▸ Your objective:
Continue the personal account of lessons learned from strangers while traveling, beginning right after its last sentence.

▸ Text shown:
◆ ◆ ◆ ◆

Obviously, the more money you spend when you're traveling, the less likely you are to find yourself in those situations. And yet. I once said "sir" to a doorman at a fancy hotel, and a friend asked me why I'd done that. I can't remember my answer exactly, but I suspect that it related to that guy out on the highway. He's always with me, in a way, reminding me not to make assumptions about people, reminding me to keep my heart open. Everyone has a role in the world, and who is to say which role is more worthy or admirable than any other.
That became a cornerstone of my journalism. Since every person I've interviewed has lead a life unique to them, they have something to say about the world that I couldn't get from anyone else. That gives them a value that transcends any job or social rank they might have. I began to see that you could divide up the world in many different ways, and some of those ways actually put a homeless man from Wyoming at the top. He might not have known it, but I do, and the point of much of my work has been to communicate that.
I kept traveling, and I kept learning. Once, I caught a bus up into a wild and remote part of western Spain called the Sierra de Gredos because I'd heard there were still wolves up there. It was a hasty plan conceived the night before in a barroom in Salamanca, and as soon as I stepped off the bus, I realized that I was in over my head: It was snowing hard and the mountain town where I found myself seemed completely deserted. There wasn't even a hotel. In the quickly gathering dusk I started walking back down the road looking for a place to spend the night. The only plan I could devise was to build a fire and try to keep myself awake until dawn, but after five or ten minutes of walking I saw a lone pair of headlights coming down the mountainside. The car made its way slowly along the switchbacks, and when it approached me, the driver stopped and rolled down the window. "Get in," he said. "No one walks in these mountains at night. You'll die."
An hour later I was back in that bar in Salamanca. What sense of responsibility, I wondered, had compelled that man to stop? He had no idea whether or not I was dangerous, and yet he took a risk to ensure that a complete stranger would be OK. It seemed as though he understood there to be some sort of general citizenship in the world, and that if a fellow citizen were threatened, it was his duty—everyone's duty—to intervene.

◆ ◆ ◆ ◆

▸ Listed entries:
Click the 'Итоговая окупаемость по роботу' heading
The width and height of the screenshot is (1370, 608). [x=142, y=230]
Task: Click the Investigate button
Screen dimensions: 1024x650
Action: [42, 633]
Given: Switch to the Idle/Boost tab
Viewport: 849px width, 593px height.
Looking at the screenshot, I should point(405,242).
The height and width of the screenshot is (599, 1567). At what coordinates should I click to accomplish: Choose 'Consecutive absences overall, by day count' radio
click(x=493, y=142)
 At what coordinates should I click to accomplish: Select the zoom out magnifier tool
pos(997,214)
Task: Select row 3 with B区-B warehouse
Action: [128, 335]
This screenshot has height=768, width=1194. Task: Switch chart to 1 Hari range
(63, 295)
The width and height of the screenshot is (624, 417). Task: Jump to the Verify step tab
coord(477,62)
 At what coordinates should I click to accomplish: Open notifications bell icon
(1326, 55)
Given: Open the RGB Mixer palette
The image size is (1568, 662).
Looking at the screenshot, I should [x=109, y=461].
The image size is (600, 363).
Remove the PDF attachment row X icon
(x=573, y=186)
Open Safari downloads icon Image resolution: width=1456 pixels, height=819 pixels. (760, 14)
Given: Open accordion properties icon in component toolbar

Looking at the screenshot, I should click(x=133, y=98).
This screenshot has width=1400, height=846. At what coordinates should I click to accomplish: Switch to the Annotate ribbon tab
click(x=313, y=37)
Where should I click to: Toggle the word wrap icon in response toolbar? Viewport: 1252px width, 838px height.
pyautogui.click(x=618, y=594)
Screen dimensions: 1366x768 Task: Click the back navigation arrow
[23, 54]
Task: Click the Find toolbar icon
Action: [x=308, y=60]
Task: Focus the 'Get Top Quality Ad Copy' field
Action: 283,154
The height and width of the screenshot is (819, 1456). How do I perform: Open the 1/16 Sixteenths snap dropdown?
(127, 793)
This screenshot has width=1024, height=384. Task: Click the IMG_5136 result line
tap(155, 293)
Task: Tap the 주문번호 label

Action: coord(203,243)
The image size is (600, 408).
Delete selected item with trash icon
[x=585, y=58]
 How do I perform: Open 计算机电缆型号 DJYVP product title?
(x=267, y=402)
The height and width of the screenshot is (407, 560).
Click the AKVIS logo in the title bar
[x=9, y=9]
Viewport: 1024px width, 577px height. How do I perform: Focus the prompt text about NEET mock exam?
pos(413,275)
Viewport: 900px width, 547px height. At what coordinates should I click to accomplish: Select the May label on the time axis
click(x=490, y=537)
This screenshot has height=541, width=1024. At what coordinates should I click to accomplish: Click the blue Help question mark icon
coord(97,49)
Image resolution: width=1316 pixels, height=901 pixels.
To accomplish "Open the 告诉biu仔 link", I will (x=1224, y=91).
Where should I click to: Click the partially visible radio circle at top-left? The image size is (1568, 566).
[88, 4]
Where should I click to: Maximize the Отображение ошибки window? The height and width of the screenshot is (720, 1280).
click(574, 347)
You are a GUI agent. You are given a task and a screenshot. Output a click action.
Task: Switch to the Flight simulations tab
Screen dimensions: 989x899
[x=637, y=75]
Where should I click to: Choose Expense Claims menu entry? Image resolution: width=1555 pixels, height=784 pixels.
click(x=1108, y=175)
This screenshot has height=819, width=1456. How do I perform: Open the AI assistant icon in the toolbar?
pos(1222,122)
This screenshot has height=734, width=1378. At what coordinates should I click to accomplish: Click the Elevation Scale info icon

◆ ◆ ◆ ◆

▸ Expected answer:
As I got older I traveled less for its own sake and more for journalism assignments. I found myself covering wars in West Africa and Afghanistan and the Balkans—situations that were far more dangerous than the aimless trips of my youth. However, those early trips undoubtedly affected me more than I'd realized at the time. They may not have taught me the specific skills of my new trade, but it was in places like Spain and Mexico where I first learned how to comport myself in the world.
Many years later I confronted the daunting task of walking into a fishermen's bar in Gloucester, Massachusetts, and asking the bartender—a woman named Ethel Shatford—about the death of her son. A local boat, the Andrea Gail, had gone down in a massive storm in 1991, and the book I wrote about her was eventually published as The Perfect Storm. The Crow's Nest was the sort of bar where everyone turns to look at a stranger as soon as he walks in. I ignored the stares, took a seat at the bar, and ordered a beer from Ethel.
I had no idea how to begin, but I had help. They were all still with me, I realized—the man in Wyoming, the insulted Mexican vaqueros and the rest—they were still there, guiding and informing me, whispering their lessons in my ear. And in one way or another they all had something to tell me about how I should approach Ethel Shatford.
Just tell her, I finally thought. Tell her she knows something about the world that a lot of other people might need to hear.